Database Vocabulary: 80 Terms Every DBA Must Know

Database Administrators keep data available, consistent, and performant at scale. Their vocabulary spans SQL, performance tuning, high availability, backup strategies, security, and monitoring. This guide covers the 80 terms you need to discuss, document, and troubleshoot database systems in professional English.

Core ACID Properties

ACID

ACID defines the four properties that guarantee reliable transactions in a relational database:

Atomicity — all operations in a transaction succeed, or none do
Consistency — the database moves from one valid state to another
Isolation — concurrent transactions do not interfere with each other
Durability — once committed, changes persist even after a system failure

Transaction

A transaction is a unit of work that includes one or more database operations. Transactions begin with BEGIN, end with COMMIT (success) or ROLLBACK (failure).

Commit

A commit finalises a transaction — writing all changes permanently to storage.

Rollback

A rollback undoes all changes made within a transaction, restoring the database to its state before the transaction began.

Savepoint

A savepoint is a named point within a transaction. You can rollback to a savepoint without abandoning the entire transaction.

Isolation Levels

Isolation Level

The isolation level controls how much a running transaction is visible to other concurrent transactions. Standard SQL isolation levels (from weakest to strongest):

Level	Dirty Read	Non-Repeatable Read	Phantom Read
Read Uncommitted	Possible	Possible	Possible
Read Committed	Prevented	Possible	Possible
Repeatable Read	Prevented	Prevented	Possible (in theory)
Serializable	Prevented	Prevented	Prevented

Dirty Read

A dirty read occurs when a transaction reads data written by another transaction that has not yet committed — can read data that will be rolled back.

Non-Repeatable Read

A non-repeatable read occurs when a transaction re-reads a row and finds it has changed because another transaction committed an update.

Phantom Read

A phantom read occurs when a transaction re-executes a query and finds new rows that weren’t there before — because another transaction committed an insert.
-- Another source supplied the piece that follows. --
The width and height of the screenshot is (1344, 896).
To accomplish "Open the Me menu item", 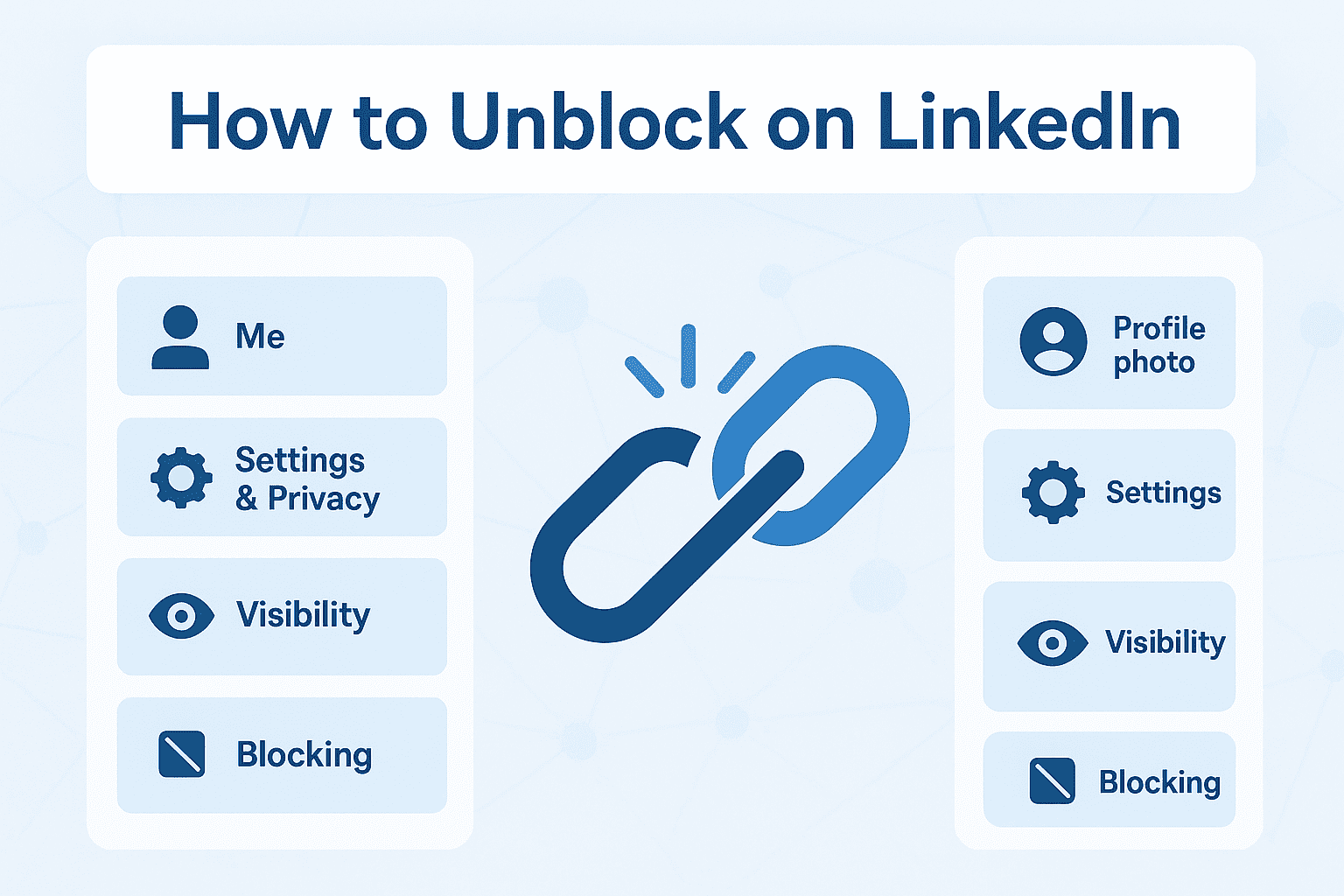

MVCC (Multiversion Concurrency Control)

MVCC allows multiple transactions to read consistent snapshots of the data without blocking writers. PostgreSQL uses MVCC extensively — readers never block writers and writers never block readers.

Indexing

Index

An index is a data structure that speeds up data retrieval at the cost of additional storage and write overhead. Without an index, a query requires a sequential full-table scan.

B-Tree Index

The B-tree (balanced tree) index is the default index type in most relational databases. Supports equality (=) and range queries (<, >, BETWEEN).

Hash Index

A hash index is optimised for exact equality lookups only — not ranges. Faster than B-tree for equality but rarely used in practice (PostgreSQL hash indexes don’t support < or >).

Composite Index

A composite index covers multiple columns. The order matters: (last_name, first_name) can serve queries on last_name alone or (last_name, first_name), but not first_name alone (left-prefix rule).

Covering Index

A covering index includes all columns needed by a query — the database can satisfy the query entirely from the index without accessing the main table (heap) at all.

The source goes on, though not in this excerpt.